Subject: [Tweeters] Saving distressed wildlife - playing favorites
Date: Nov 30 20:35:56 2006
From: Kelly Cassidy - lostriver at completebbs.com



[Oh, no, the dreaded To Feed Or Not To Feed thread!]

As most long-time tweeters already know, I'm firmly in the No Feed camp,
even if it is hard to watch the Song Sparrow pecking at the gravel in the
wind and bitter cold, so fluffed up he looks likes like a brown tennis ball
with a beak and tail.

Consider deer. People cannot stand to see them starve during the winter
and, with few predators left, the population of white-tailed deer is
extremely high. So, deer often get fed corn through the winter and wildlife
departments are encouraged to feed deer. The population stays high. The
deer's favorite food plants never get a break from the deer. Many native
plants are close to extinction from the unrelenting grazing pressure. The
deer overpopulation has effects that cascade through the ecosystem, to the
detriment of animals that might need the seeds or berries of favorite deer
plants. The effects of feeding birds are not as obvious as the effect of
deer overpopulation, but it's hard to believe they aren't there.

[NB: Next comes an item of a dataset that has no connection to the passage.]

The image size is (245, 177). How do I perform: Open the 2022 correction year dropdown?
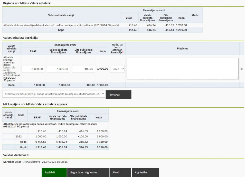click(x=117, y=69)
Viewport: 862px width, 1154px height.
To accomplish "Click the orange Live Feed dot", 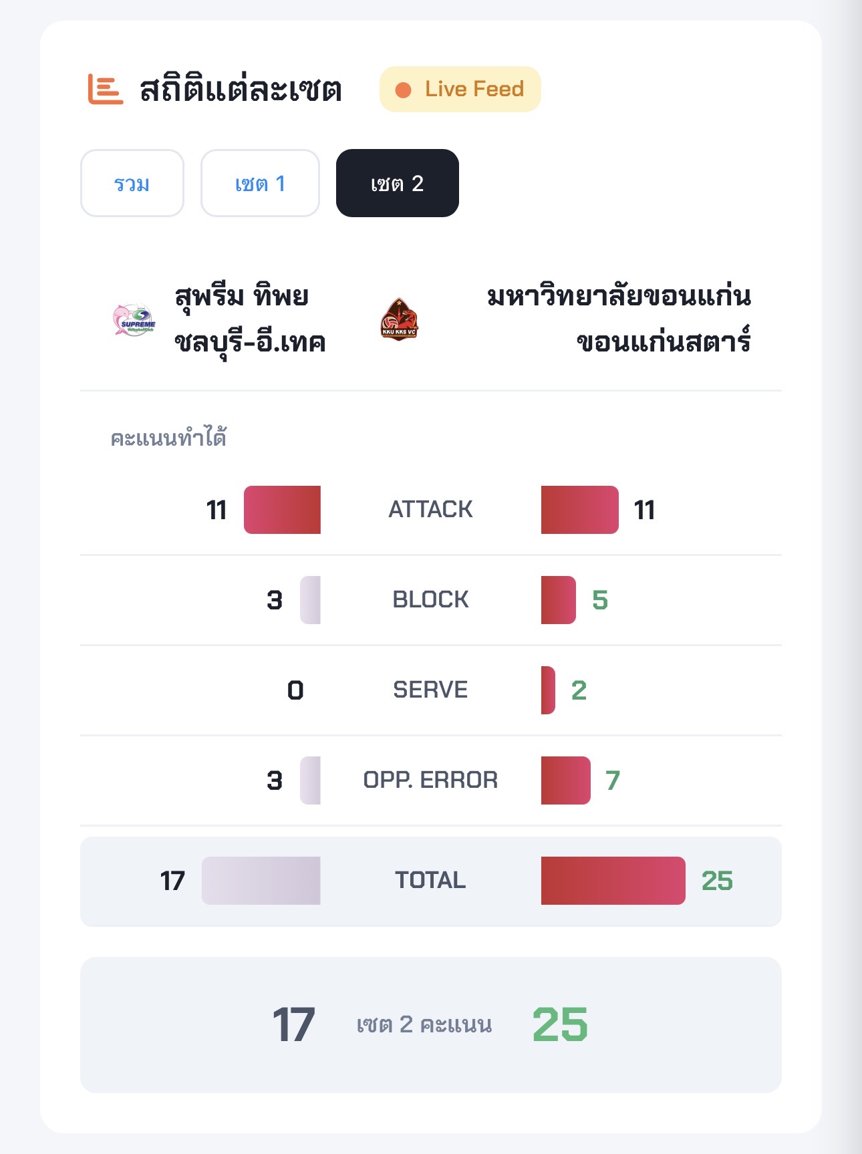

Today, I was eating lunch and scanning the yard with the binos. I ran
across a Northern Shrike also eating lunch on a small brush pile. When I
scoped it, the meal appeared to be a small rodent, probably a Montane Vole.
I got to wondering why Shrikes are not more common in cities in winter,
where small birds are much more abundant than in my bleak yard with its very
low bird density. There are, of course, numerous possibilities, and I have
no idea what the answer is. It might be that shrikes need a supply of
voles, which tend to decline in cities. Maybe shrikes don't tolerate noise.
It might be that there are too many cats or too many cars. Or, it might be
that there are too MANY small birds in cities, which attract sharpies,
which, perhaps, also prey on the conspicuous and solitary shrikes.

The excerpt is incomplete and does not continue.